EQuAToxProject reference: 285120
Funded under :
Establishment of Quality Assurances for the Detection of Biological Toxins of Potential Bioterrorism Risk
Total cost:EUR 1 591 305,1
EU contribution:EUR 1 338 634
Call for proposal:FP7-SEC-2011-1See other projects for this call
Funding scheme:CSA-CA - Coordination (or networking) actions
The features of biological toxins like ricin, botulinum toxins, staphylococcal enterotoxins and saxitoxin place them at the interface of classical biological and chemical agents. They could be used for terrorist attacks on the basis of their availability, ease of preparation, the high toxicity and/or the lack of medical countermeasures. Some of the toxins are considered among the most relevant agents in the field of bioterrorism, for which the current preparedness within European countries should be further improved to limit casualties in the case of an intentional release.
While different technologies for toxin detection and analysis have been established, hardly any universally agreed “gold standards” are available. Generally, proficiency tests and certified reference materials for the mentioned toxins are lacking. In this context, the recent results of the first international proficiency test on the detection of one of the toxins provided highly relevant insights and a basis for further development.

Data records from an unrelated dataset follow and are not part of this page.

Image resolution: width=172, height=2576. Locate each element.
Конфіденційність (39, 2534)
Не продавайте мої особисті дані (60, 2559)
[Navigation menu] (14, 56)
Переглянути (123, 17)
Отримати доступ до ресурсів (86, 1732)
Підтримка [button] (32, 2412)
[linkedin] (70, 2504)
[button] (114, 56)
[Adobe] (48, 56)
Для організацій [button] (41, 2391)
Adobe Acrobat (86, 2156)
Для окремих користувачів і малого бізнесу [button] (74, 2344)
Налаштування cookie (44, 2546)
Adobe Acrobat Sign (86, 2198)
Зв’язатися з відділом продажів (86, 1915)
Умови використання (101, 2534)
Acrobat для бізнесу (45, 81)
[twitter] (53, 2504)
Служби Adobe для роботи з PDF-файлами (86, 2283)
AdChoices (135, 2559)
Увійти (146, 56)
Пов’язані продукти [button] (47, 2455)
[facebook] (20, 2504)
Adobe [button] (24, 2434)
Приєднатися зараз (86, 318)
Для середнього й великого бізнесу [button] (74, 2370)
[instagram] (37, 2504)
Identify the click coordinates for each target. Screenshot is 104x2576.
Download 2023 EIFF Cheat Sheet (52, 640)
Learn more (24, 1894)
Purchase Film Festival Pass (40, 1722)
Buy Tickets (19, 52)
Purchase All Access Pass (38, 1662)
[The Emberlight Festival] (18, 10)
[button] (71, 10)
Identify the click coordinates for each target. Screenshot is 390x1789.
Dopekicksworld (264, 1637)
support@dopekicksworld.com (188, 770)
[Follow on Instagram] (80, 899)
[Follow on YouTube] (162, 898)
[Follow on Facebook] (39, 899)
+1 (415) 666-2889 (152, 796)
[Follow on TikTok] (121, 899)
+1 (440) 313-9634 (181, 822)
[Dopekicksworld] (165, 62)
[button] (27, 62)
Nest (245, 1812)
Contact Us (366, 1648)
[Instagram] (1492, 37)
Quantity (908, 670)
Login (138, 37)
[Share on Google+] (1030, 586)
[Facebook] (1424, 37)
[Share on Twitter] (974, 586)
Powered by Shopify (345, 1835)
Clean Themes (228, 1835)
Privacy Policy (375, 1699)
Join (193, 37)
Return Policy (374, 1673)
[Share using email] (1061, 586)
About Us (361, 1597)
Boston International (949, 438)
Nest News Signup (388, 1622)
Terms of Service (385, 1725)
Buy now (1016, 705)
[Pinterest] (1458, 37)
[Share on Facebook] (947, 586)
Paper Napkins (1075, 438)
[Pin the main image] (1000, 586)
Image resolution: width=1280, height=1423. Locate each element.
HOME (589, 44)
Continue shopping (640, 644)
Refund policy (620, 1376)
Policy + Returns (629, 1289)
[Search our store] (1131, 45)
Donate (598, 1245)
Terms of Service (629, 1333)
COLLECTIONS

EQuATox will address these issues by creating a network of expert laboratories among EU 27 and associated countries, focussing on the detection of biological toxins and integrating experts from the security, verification, health and food sector.
Four large EU-wide proficiency tests on the mentioned toxins will be organised with 27 laboratories from 20 countries worldwide so far being interested in participating and joining the network. The task will include the generation and characterisation of toxin reference materials which in the future can be further developed into ISO-compliant certified reference materials.
Based on the status quo of toxin detection described in EQuATox, good practices and critical gaps in detection technology will be identified as foundation to harmonise and standardise detection capabilities. Furthermore, recommendations will be given on how to close these gaps and to minimise potential health and security risks for European citizens.